## ページ本文
請求項1~3のいずれか1項に記載の高強度鋼板を、200~400℃に加熱後、3600s以内に加工することを特徴とする高強度鋼板の温間加工方法である。
上述したとおり、本発明鋼板は、上記従来技術と同じくTRIP鋼の組織をベースとするものであるが、特に、フェライトを所定量含有するとともに、所定の炭素濃度のγRを所定量含有し、さらに、Mnの濃度分布が制御されている点で、上記従来技術と相違している。
本発明における「ベイニティック・フェライト」とは、ベイナイト組織が転位密度の高いラス状組織を持った下部組織を有しており、組織内に炭化物を有していない点で、ベイナイト組織とは明らかに異なり、また、転位密度がないかあるいは極めて少ない下部組織を有するポリゴナル・フェライト組織、あるいは細かいサブグレイン等の下部組織を持った準ポリゴナル・フェライト組織とも異なっている(日本鉄鋼協会基礎研究会 発行「鋼のベイナイト写真集-1」参照)。この組織は、光学顕微鏡観察やSEM観察するとアシキュラー状を呈しており、区別が困難であるため、ベイナイト組織やポリゴナル・フェライト組織等との明確な違いを判定するには、TEM観察による下部組織の同定が必要である。

(語や要素の検索に関する項目)
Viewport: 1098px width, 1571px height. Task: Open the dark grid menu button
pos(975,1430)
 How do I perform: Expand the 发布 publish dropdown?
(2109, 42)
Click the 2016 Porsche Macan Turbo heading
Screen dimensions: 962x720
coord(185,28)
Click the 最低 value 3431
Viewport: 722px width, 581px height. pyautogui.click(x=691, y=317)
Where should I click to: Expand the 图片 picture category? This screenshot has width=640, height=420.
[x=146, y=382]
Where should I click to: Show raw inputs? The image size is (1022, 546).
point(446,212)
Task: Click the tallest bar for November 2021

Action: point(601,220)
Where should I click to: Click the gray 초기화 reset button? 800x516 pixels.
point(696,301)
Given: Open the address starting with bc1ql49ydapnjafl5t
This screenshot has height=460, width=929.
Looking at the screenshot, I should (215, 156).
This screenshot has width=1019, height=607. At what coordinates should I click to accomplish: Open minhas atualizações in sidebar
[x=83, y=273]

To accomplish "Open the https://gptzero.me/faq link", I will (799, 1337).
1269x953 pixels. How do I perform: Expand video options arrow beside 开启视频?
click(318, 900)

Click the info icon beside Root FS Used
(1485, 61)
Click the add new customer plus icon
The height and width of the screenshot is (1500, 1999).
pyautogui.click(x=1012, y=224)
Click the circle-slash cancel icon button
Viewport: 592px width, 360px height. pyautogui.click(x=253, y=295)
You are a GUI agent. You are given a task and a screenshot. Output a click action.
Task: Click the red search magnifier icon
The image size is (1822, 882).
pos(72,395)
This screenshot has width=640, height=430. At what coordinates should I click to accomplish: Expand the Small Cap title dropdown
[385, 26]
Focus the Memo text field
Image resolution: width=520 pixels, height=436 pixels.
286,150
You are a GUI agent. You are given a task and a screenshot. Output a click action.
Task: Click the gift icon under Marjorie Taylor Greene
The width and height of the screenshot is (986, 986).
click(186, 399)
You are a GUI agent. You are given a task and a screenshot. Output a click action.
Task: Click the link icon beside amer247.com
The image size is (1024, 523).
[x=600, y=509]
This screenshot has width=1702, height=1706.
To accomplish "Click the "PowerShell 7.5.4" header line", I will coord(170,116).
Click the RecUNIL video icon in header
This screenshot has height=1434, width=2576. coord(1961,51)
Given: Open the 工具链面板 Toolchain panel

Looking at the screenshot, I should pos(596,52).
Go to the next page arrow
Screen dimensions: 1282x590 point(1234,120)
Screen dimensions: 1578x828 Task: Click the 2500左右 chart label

## 依頼
ページ本文の「請求項1~3のいずれか1項に」で始まり「上記従来技術と相違している。」までの部分を、「従来技術」を「先行技術」に置き換えて書き直してください。

## 完全な出力
請求項1~3のいずれか1項に記載の高強度鋼板を、200~400℃に加熱後、3600s以内に加工することを特徴とする高強度鋼板の温間加工方法である。
上述したとおり、本発明鋼板は、上記先行技術と同じくTRIP鋼の組織をベースとするものであるが、特に、フェライトを所定量含有するとともに、所定の炭素濃度のγRを所定量含有し、さらに、Mnの濃度分布が制御されている点で、上記先行技術と相違している。